One of the points I've made very strongly for the last 12 months or so has been that as the classics become older in the tooth, as the Super Hornets get into the sky and as the Joint Strike Fighter emerges, we need to ensure that we don't have a gap in capability.
We'll be making a decision about our air combat capability and transition plan in the course of this year, and that'll give a good indication as to where we see the classic's end of life, and whether there's a risk of any gap of capability between now and the arrival of the Joint Strike Fighters.
The classics have been undergoing an intensive maintenance program, and that's been very successful. And so currently we see the classics as being ready and available and good for use for a decade into the future. But we'll formally make these decisions in the course of this year.
JOURNALIST:? Are you considering more Super Hornets?
STEPHEN SMITH:? I've said that if we're worried about a gap in capability because of delays in the Joint Strike Fighter, then we have to look at other options. I haven't committed us to that or to any option, but as I've said previously, Super Hornets in an obvious option, and I can tell from people's eyes around me that they want me to pretty quickly get on a plane otherwise I'll disappoint the Premier of South Australia.
So unless someone's got something which is absolutely urgent I think we're off.
JOURNALIST:? Yes, because I understand that Bob Carr's office has said you're speaking on all Foreign Affair matters as it were today.
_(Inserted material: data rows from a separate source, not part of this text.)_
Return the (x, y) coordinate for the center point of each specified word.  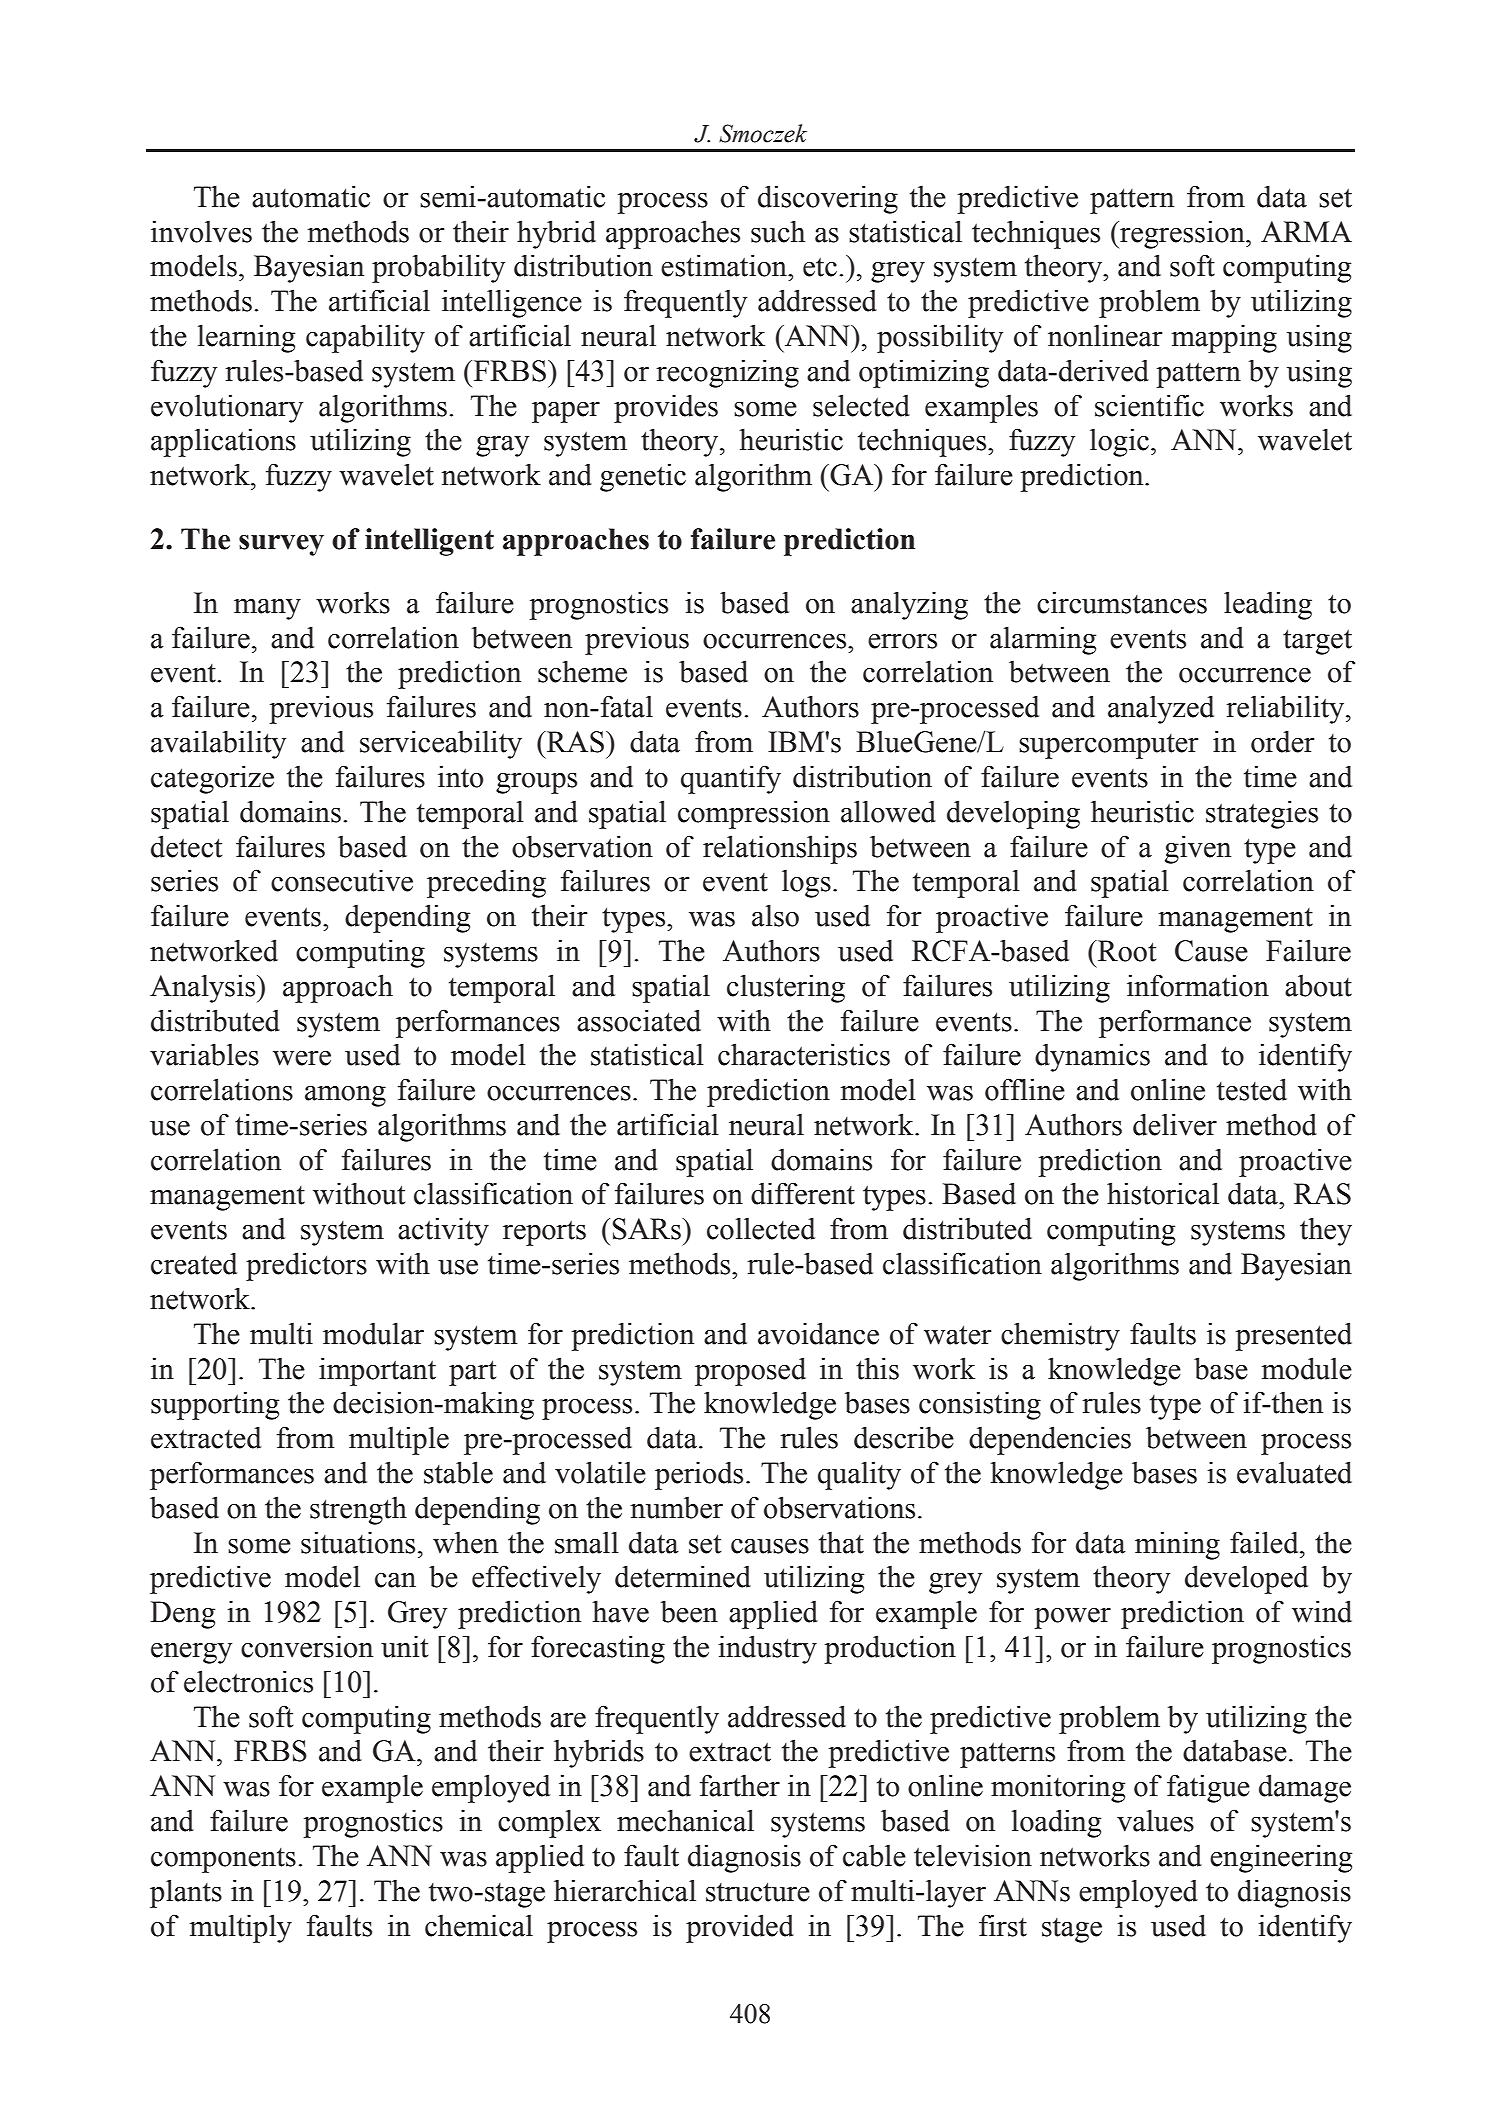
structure (758, 1892)
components (223, 1860)
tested (1252, 1089)
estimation (725, 265)
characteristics (804, 1054)
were (302, 1058)
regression (1182, 234)
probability (438, 268)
STEPHEN SMITH:? Well I can't imagine that Bob Carr's office would have said that. I'm not the Foreign Minister, so any-
JOURNALIST:? I know, but-
STEPHEN SMITH:? -Foreign Minister questions you have should be addressed to the Foreign Minister.
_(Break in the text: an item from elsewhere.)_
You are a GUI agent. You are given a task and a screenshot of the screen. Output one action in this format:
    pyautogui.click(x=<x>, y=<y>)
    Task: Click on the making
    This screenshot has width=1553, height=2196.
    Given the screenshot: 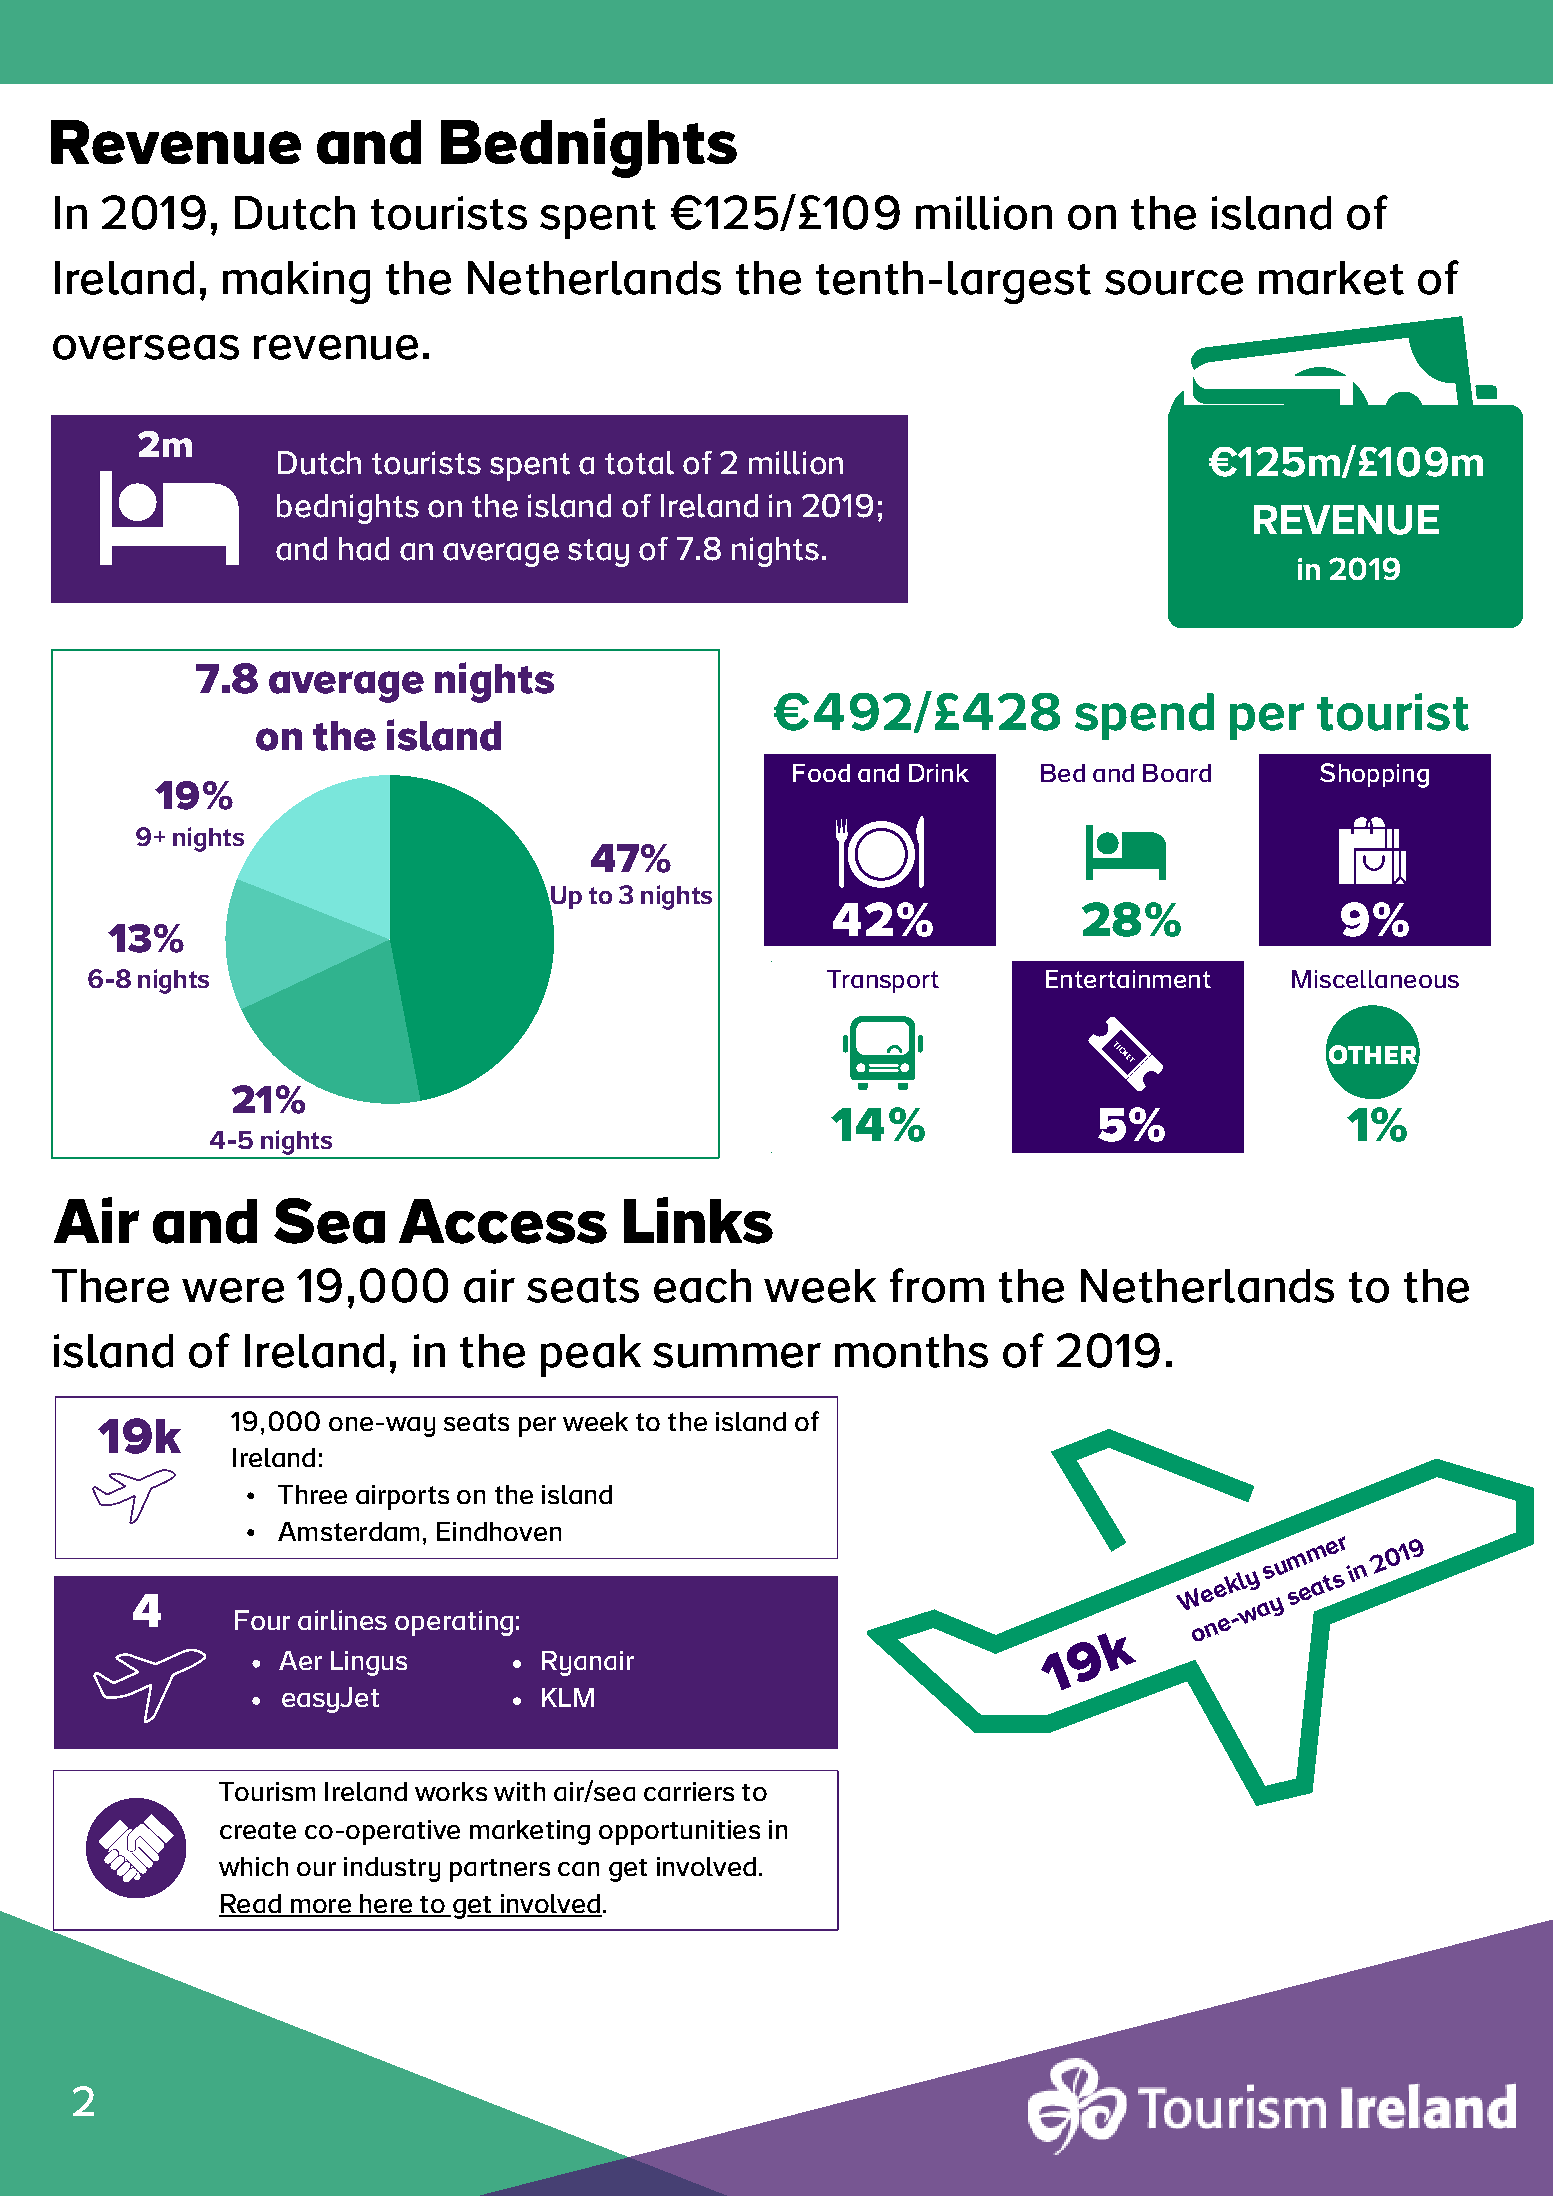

JOURNALIST:? Well these are about the Italian girls, and why did Australian consular officials provide assistance to the mother when it was clear that she wouldn't be returning to Italy?
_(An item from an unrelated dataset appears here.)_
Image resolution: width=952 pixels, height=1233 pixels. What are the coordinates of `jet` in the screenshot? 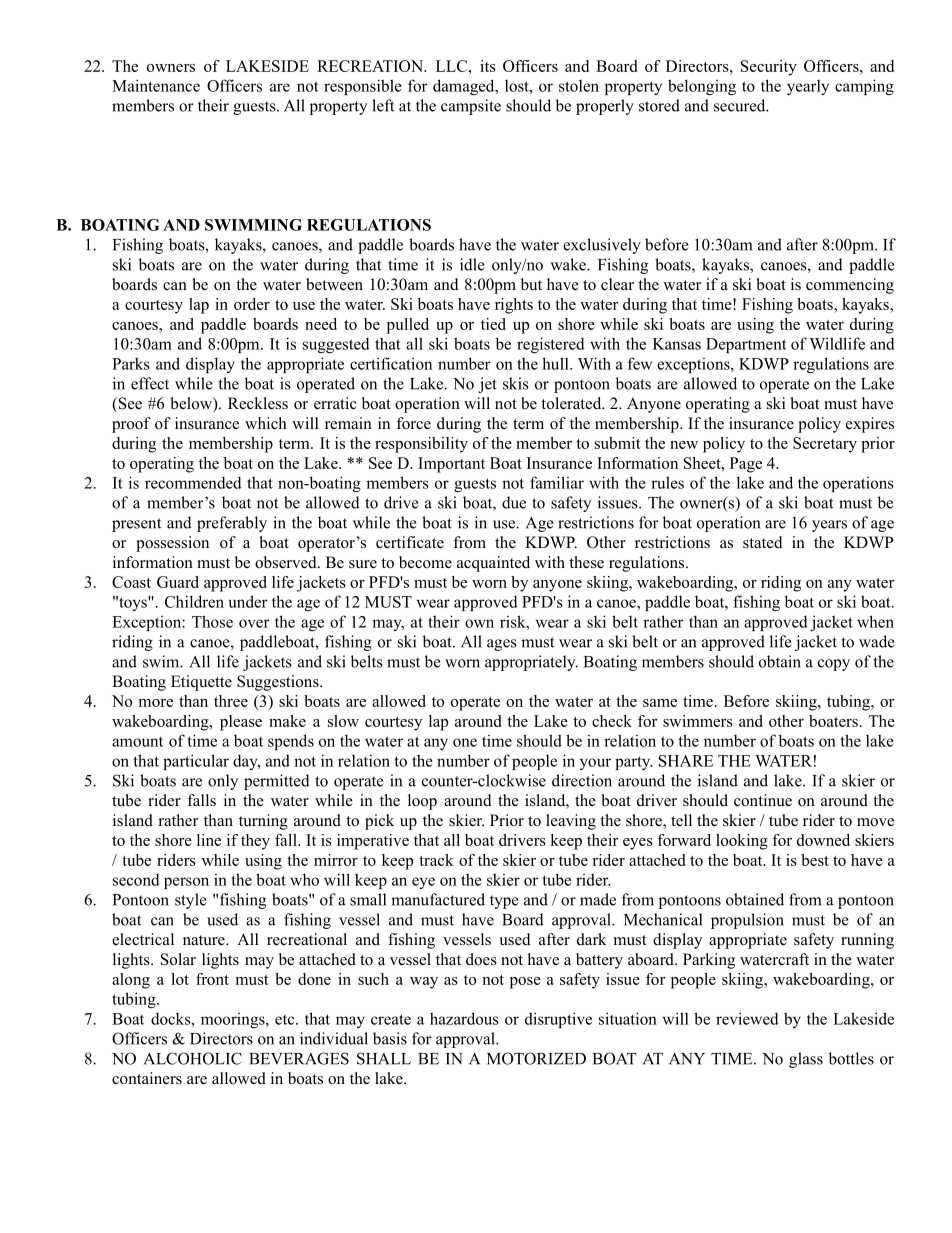 It's located at (487, 385).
STEPHEN SMITH:? Well first of all, a couple of things. Firstly, I'm not the Foreign Minister, so that's a matter for the Foreign Minister and the Department of Foreign Affairs and Trade. That's the first point.
Secondly, I've read today's Courier Mail as you would expect, and I thought the most important point in today’s Courier Mail was the reference to a judge of the Family Court recently saying that there was no evidence that any Australian official had knowingly done anything inappropriate, wrong or improper. And I think that's a very sound reference point. Any more detail, you need to go and see the Minister for Foreign Affairs or the department.
JOURNALIST:? Their office did refer the ABC back to your office today-
STEPHEN SMITH:? Well firstly-
JOURNALIST:? Your office might be not - you may not be aware of this, this is just what our-
STEPHEN SMITH: ?I'll tell you what I'm very strongly aware of. Firstly, I'm very strongly aware that I'm aware that I'm the Defence Minister; that matters about Foreign Affairs should be directed to the Minister for Foreign Affairs and his department. I've seen the story in today's Courier Mail, and all of Australia has seen very distressing circumstances for a family and children - very distressing circumstances. So our hearts go out to that family and to all members of that family because this has been a very difficult and distressing event over a long period of time for a family.
So that I think is the starting point.
Secondly, I think the most important point that's been made today publicly, and I repeat it, is not a departmental official, not a minister, but a judge of the Family Court who has dealt with all of the detail and all of the evidence of this matter, saying that there is no evidence that any Australian official did anything which was wrong or inappropriate.